The first question I’ll address was from a webinar on May 3, 2012:
What options do homeowners have to avoid foreclosure after they start the foreclosure process?
It was somewhat of a surprising question given that most of the attendees are not distressed homeowners facing foreclosure but instead prospective buyers and investors looking to possibly purchase a foreclosure property. But on the other hand, it’s wise for such buyers and investors to put themselves in the shoes of distressed homeowners before approaching those homeowners with an offer to purchase their pre-foreclosure property.
Homeowners who have started the foreclosure process have many options to avoid foreclosure, but they basically fall into two categories:
1. Stay in the home and keep making monthly mortgage payments. This might play out in a variety of ways, from the homeowner somehow coming up with the means to start making their current mortgage payments, to a refinancing or loan modification that lowers their monthly payments to a manageable level. There are numerous loan modification and refinancing programs available, most prominently the federal Home Affordable Modification Program (HAMP).

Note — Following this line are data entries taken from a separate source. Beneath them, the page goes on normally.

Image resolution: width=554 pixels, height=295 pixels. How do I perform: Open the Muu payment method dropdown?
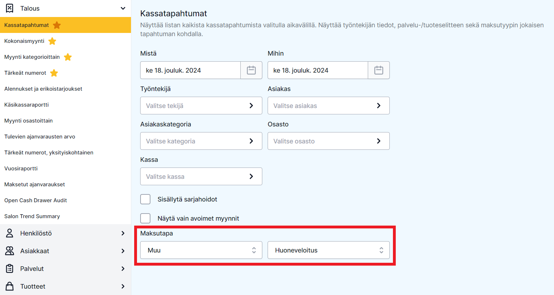(201, 250)
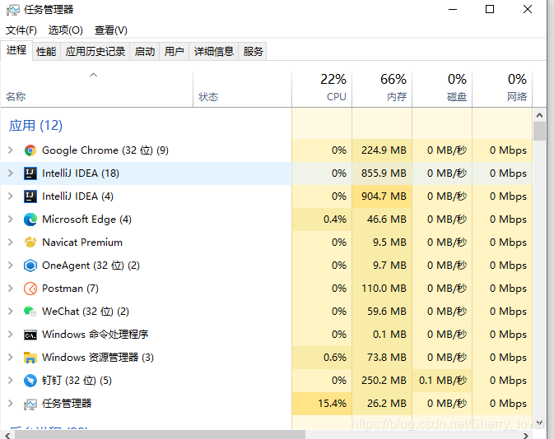The image size is (554, 439).
Task: Expand the Postman (7) process tree
Action: [x=11, y=289]
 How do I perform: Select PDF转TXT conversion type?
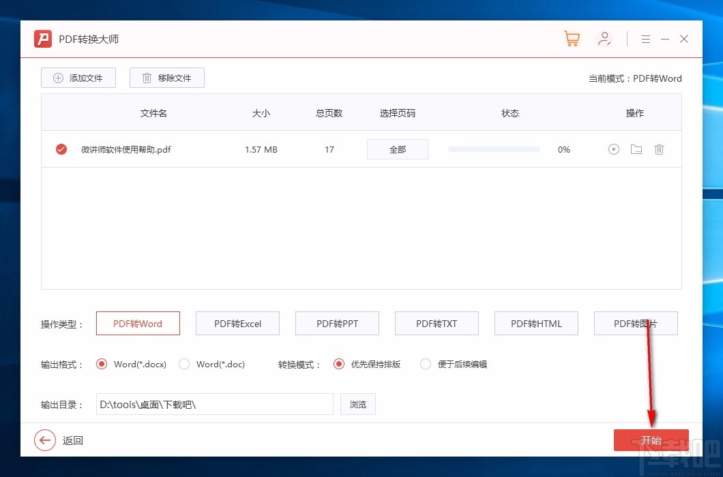(437, 323)
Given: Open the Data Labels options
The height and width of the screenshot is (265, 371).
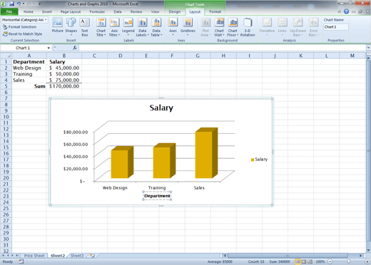Looking at the screenshot, I should pos(142,28).
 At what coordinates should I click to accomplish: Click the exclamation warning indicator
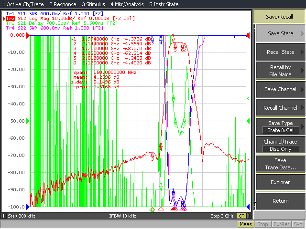(x=249, y=216)
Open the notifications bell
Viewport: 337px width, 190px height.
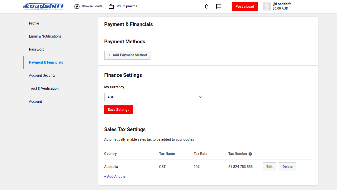point(206,7)
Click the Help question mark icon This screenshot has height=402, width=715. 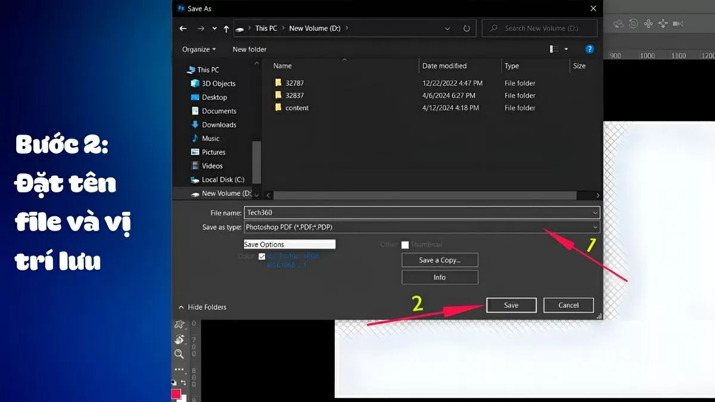(589, 49)
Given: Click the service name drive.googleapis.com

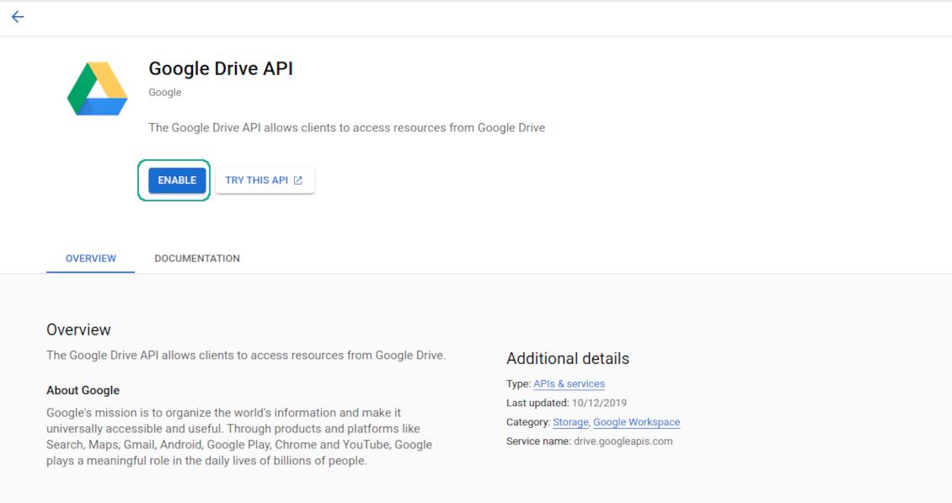Looking at the screenshot, I should (623, 441).
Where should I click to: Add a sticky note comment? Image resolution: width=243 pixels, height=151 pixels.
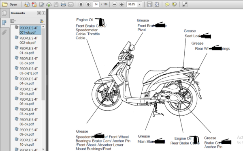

The recent mortgage settlement between 49 state attorneys general and five major lenders requires those lenders to pony up $17 billion in loan modifications that include reductions in the principal balance. Borrowers with loans owned by any of these lenders should check with their lenders to see if they can land one of these loan modifications.
2. Sell the home and walk away from the mortgage debt. In today’s market, this type of pre-foreclosure sale would typically be a short sale, in which the homeowner sells the property for less than what is owed on the mortgage. A short sale should have less of a negative impact on the borrower’s credit rating than a foreclosure would, but of course they still end up losing the property.
There are some other sort of in-between options for distressed homeowners, including a deed-in-lieu of foreclosure, in which the homeowner voluntarily deeds the property back to the foreclosing lender without the lender having to go through the foreclosure process. Another such in-between option is a deed-for-lease arrangement, where the homeowner again deeds the property to the lender, but the lender allows the homeowner to stay in the property as a paying tenant.